_Reading passage_:
################
By Lukman Otunuga
It’s no secret that many developing countries boast high fiscal deficits in the pursuit of economic growth.
Nigeria’s ballooning debt profile is a perfect example of how excessive government spending can place an economy in anunfavorable position, despite its mission to stimulate growth. This remains a major talking point across international institutions as the country’s rising budget deficit threatens its long-term outlook.
Over the past 10 years, Africa’s largest economy has been spent beyond its revenues with the IMF forecasting the government deficit to widen to 6.4 per cent of GDP this year from 6 per cent at the end of 2021. Nigeria’s total public debt is expected to reach 44.2 per cent of GDP by 2027! One of the primary dangers of a budget deficit is the continued increase in prices. If the deficit forces the Central Bank of Nigeria (CBN) to release more money into the economy, such could feed into inflationary pressures – threatening economic growth. It does not end here, the ballooning debt lowers Nigeria’s national savings, encourages spending cuts, decreases the ability to respond to domestic/external shocks, and most importantly increases the risk of a fiscal crisis.
################
_Exercise materials_:
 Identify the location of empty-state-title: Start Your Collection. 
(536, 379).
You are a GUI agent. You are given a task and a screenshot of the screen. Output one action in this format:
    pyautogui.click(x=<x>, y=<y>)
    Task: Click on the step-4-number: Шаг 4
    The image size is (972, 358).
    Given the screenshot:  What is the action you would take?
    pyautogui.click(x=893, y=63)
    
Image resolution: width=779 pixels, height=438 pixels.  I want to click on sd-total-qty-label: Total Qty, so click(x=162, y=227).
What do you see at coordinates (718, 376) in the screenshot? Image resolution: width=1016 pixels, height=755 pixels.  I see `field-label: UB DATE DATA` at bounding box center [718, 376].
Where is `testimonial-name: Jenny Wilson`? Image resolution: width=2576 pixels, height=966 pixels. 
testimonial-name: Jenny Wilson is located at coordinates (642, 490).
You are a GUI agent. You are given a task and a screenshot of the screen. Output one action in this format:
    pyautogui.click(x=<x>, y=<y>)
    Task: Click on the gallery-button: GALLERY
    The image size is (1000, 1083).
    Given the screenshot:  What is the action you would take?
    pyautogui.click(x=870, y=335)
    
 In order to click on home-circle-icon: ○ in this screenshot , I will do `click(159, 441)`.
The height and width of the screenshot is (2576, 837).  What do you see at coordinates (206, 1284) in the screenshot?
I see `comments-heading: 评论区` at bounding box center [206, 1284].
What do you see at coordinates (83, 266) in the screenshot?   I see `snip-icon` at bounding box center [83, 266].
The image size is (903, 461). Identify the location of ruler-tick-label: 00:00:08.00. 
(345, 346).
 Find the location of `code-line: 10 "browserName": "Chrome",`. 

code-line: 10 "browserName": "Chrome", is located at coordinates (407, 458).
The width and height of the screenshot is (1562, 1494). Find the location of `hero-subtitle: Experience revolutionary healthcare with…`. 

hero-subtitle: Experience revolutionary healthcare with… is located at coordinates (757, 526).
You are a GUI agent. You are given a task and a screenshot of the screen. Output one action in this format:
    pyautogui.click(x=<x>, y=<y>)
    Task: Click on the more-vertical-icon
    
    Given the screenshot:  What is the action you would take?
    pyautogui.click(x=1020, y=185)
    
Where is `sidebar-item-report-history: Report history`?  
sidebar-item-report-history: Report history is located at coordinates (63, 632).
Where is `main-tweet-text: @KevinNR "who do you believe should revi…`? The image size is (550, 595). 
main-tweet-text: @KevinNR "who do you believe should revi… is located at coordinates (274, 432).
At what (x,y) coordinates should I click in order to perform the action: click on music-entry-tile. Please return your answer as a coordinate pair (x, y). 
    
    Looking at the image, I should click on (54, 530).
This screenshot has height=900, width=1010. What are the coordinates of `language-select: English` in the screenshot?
################
_Action item A_: Rewrite the paragraph of the article on Nigeria's debt that begins "Over the past 10 years" as a bulleted list, keeping its main facts.
_Action item B_: Convert the listing from the line with "Image resolution: width=779" to the line with "What do you see at coordinates (718, 376)" into a two-column CSV with the columns ask and response. Give one row per line of the listing, put each field in double quotes, and turn any line breaks into spaces.

_Task result A_:
- For the past 10 years, Nigeria, Africa's largest economy, has spent beyond its revenues.
- The IMF forecasts the government deficit to widen to 6.4 percent of GDP this year, up from 6 percent at the end of 2021.
- Total public debt is expected to reach 44.2 percent of GDP by 2027.
- A budget deficit can keep pushing prices up. If it forces the Central Bank of Nigeria (CBN) to release more money into the economy, that could add to inflationary pressures and threaten economic growth.
- The growing debt also lowers national savings and encourages spending cuts.
- It weakens the country's ability to respond to domestic and external shocks.
- Most importantly, it raises the risk of a fiscal crisis.

_Task result B_:
ask,response
"Image resolution: width=779 pixels, height=438 pixels.","I want to click on sd-total-qty-label: Total Qty, so click(x=162, y=227)."
"What do you see at coordinates (718, 376) in the screenshot? Image resolution: width=1016 pixels, height=755 pixels.","I see `field-label: UB DATE DATA` at bounding box center [718, 376]."